Dans la foulée, Thomas Legrand a renoncé à son émission dominicale sur France Inter, tout en continuant d’intervenir à l’antenne.

L’affaire Legrand-Cohen a été largement relayée sur CNews, Europe 1 et dans le Journal du dimanche (tous détenus par le groupe Bolloré), qui y ont vu la preuve d’un parti pris politique du service public.

De leur côté, Mme Ernotte et Mme Veil dénoncent une attaque organisée : « Nous aimerions connaître votre position sur le sujet », écrivent-elles à l’Arcom.

« Une campagne de déstabilisation » ?

Depuis plusieurs années, les médias du groupe Bolloré accusent régulièrement l’audiovisuel public d’un biais en faveur de la gauche, notamment sur les questions d’immigration et d’insécurité.

À l’inverse, des responsables politiques de gauche reprochent à CNews et à Europe 1 de diffuser des idées proches de la droite nationaliste, ce que ces médias contestent. Jusqu’ici, France Télévisions et Radio France n’avaient jamais directement répondu à ces attaques.

Un tournant a eu lieu ce week-end : deux responsables de Radio France ont réfuté publiquement les accusations samedi.

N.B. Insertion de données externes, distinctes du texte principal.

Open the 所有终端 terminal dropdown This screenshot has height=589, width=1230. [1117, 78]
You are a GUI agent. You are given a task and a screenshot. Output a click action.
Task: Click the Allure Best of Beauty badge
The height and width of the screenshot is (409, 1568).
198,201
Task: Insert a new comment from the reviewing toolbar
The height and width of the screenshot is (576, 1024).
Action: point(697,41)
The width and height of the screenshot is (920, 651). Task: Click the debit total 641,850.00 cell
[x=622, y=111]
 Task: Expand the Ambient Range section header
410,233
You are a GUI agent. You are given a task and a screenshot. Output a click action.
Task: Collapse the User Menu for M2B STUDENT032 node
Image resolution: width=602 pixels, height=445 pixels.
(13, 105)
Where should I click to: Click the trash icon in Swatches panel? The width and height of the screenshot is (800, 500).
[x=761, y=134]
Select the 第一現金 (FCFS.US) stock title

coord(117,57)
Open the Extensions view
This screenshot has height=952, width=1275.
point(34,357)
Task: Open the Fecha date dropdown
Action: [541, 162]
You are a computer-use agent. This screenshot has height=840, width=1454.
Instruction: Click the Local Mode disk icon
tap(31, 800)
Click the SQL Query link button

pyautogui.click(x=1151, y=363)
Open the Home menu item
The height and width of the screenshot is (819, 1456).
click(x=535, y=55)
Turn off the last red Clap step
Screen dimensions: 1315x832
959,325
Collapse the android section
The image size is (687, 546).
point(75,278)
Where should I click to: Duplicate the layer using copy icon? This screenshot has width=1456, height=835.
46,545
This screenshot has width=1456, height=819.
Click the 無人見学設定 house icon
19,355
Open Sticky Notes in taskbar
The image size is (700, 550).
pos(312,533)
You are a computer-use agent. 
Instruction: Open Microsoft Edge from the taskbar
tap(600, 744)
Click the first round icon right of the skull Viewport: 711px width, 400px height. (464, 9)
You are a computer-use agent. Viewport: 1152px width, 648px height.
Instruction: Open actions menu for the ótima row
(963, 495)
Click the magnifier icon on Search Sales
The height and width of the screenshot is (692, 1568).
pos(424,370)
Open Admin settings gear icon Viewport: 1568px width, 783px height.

Lundi, dans un message interne consulté par l’AFP, Sibyle Veil a dénoncé « une campagne de déstabilisation ».

En réaction, Pascal Praud, animateur vedette de CNews, a lancé en ouverture de son émission L’Heure des pros : « Ces gens deviennent fous », dénonçant « une offensive tous azimuts contre ce que les bien-pensants nomment la presse Bolloré, mais qui est tout simplement une presse libre et indépendante ».

L’audiovisuel public saisit l’Arcom

Dans un courrier adressé au régulateur, les présidentes de France Télévisions et Radio France, Delphine Ernotte Cunci et Sibyle Veil, affirment : « France Télévisions et Radio France font actuellement l’objet d’une campagne de dénigrement systématique et quotidienne par un autre groupe de médias, en particulier sur les antennes de la chaîne de télévision CNews et de la station de radio Europe 1 ».

Les deux dirigeantes estiment que « le caractère outrancier et déséquilibré de cette campagne dépasse désormais le simple débat d’opinions » et qu’elle contribue « à fragiliser la qualité du débat démocratique ».

Elles dénoncent également « le temps d’antenne très significatif » consacré par CNews et Europe 1 à des « propos dénigrants » et demandent au président de l’Arcom, Martin Ajdari, de prendre position.

L’Arcom veut travailler sur « l’impartialité du service public »

Les présidentes des deux groupes publics, Delphine Ernotte Cunci et Sibyle Veil, ont été convoquées et entendues mercredi par l’Arcom au sujet de l’affaire Legrand-Cohen.

« L’Arcom n’est pas compétente pour se prononcer sur des vidéos qui n’ont pas été diffusées à l’antenne, ni sur le respect de la déontologie professionnelle des journalistes, qui relève de leur employeur », a précisé l’autorité indépendante dans un communiqué.

Dans un contexte de défiance envers les médias et les institutions, l’Arcom affirme vouloir « poursuivre et approfondir ses travaux visant à conforter l’impartialité de l’audiovisuel public et à en mesurer la perception par le public ».

Elle indique avoir « décidé de lancer un travail destiné à objectiver la portée concrète de l’exigence d’impartialité », sans toutefois en détailler les modalités.

Par ailleurs, le régulateur annonce la mise en place « d’une étude indépendante – quantitative et qualitative – sur la perception et les attentes du public en la matière ».

L’Arcom souhaite associer à cette démarche les comités d’éthique de France Télévisions et de Radio France, afin d’intégrer leurs travaux dans son évaluation.